Records for processing:

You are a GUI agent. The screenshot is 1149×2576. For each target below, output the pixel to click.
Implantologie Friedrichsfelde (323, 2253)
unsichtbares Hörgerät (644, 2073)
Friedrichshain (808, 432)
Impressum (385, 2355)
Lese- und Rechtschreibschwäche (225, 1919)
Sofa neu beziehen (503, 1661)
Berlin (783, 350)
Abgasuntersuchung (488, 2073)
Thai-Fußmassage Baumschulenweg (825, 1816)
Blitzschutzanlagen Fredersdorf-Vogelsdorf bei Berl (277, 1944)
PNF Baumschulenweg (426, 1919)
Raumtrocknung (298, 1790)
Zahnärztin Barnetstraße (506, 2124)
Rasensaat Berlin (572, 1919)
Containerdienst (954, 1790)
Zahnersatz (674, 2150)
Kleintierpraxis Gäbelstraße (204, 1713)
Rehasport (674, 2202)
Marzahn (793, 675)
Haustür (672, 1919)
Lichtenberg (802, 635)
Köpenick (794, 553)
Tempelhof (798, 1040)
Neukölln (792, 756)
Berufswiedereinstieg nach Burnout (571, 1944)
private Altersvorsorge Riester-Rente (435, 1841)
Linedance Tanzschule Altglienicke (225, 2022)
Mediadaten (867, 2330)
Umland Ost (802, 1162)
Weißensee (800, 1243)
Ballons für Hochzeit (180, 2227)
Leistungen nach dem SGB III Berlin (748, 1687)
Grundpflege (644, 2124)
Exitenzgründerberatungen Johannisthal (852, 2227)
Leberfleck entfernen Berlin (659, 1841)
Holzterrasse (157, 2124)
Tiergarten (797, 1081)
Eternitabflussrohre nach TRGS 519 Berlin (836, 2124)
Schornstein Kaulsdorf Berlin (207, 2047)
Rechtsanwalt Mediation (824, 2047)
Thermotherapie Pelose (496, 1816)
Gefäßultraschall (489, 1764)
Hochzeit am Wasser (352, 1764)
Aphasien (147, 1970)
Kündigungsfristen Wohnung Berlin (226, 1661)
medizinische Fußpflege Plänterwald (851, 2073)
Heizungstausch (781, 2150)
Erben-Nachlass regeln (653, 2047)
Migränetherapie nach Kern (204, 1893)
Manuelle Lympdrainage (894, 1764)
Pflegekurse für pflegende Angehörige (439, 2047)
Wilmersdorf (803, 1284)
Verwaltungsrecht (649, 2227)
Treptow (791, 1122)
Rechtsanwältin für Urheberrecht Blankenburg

Problem statement: Switch every "Baumschulenweg" in the material above to "Schöneweide" and write out all the lines again, leaving everything else unchanged.

The output:
You are a GUI agent. The screenshot is 1149×2576. For each target below, output the pixel to click.
Implantologie Friedrichsfelde (323, 2253)
unsichtbares Hörgerät (644, 2073)
Friedrichshain (808, 432)
Impressum (385, 2355)
Lese- und Rechtschreibschwäche (225, 1919)
Sofa neu beziehen (503, 1661)
Berlin (783, 350)
Abgasuntersuchung (488, 2073)
Thai-Fußmassage Schöneweide (825, 1816)
Blitzschutzanlagen Fredersdorf-Vogelsdorf bei Berl (277, 1944)
PNF Schöneweide (426, 1919)
Raumtrocknung (298, 1790)
Zahnärztin Barnetstraße (506, 2124)
Rasensaat Berlin (572, 1919)
Containerdienst (954, 1790)
Zahnersatz (674, 2150)
Kleintierpraxis Gäbelstraße (204, 1713)
Rehasport (674, 2202)
Marzahn (793, 675)
Haustür (672, 1919)
Lichtenberg (802, 635)
Köpenick (794, 553)
Tempelhof (798, 1040)
Neukölln (792, 756)
Berufswiedereinstieg nach Burnout (571, 1944)
private Altersvorsorge Riester-Rente (435, 1841)
Linedance Tanzschule Altglienicke (225, 2022)
Mediadaten (867, 2330)
Umland Ost (802, 1162)
Weißensee (800, 1243)
Ballons für Hochzeit (180, 2227)
Leistungen nach dem SGB III Berlin (748, 1687)
Grundpflege (644, 2124)
Exitenzgründerberatungen Johannisthal (852, 2227)
Leberfleck entfernen Berlin (659, 1841)
Holzterrasse (157, 2124)
Tiergarten (797, 1081)
Eternitabflussrohre nach TRGS 519 Berlin (836, 2124)
Schornstein Kaulsdorf Berlin (207, 2047)
Rechtsanwalt Mediation (824, 2047)
Thermotherapie Pelose (496, 1816)
Gefäßultraschall (489, 1764)
Hochzeit am Wasser (352, 1764)
Aphasien (147, 1970)
Kündigungsfristen Wohnung Berlin (226, 1661)
medizinische Fußpflege Plänterwald (851, 2073)
Heizungstausch (781, 2150)
Erben-Nachlass regeln (653, 2047)
Migränetherapie nach Kern (204, 1893)
Manuelle Lympdrainage (894, 1764)
Pflegekurse für pflegende Angehörige (439, 2047)
Wilmersdorf (803, 1284)
Verwaltungsrecht (649, 2227)
Treptow (791, 1122)
Rechtsanwältin für Urheberrecht Blankenburg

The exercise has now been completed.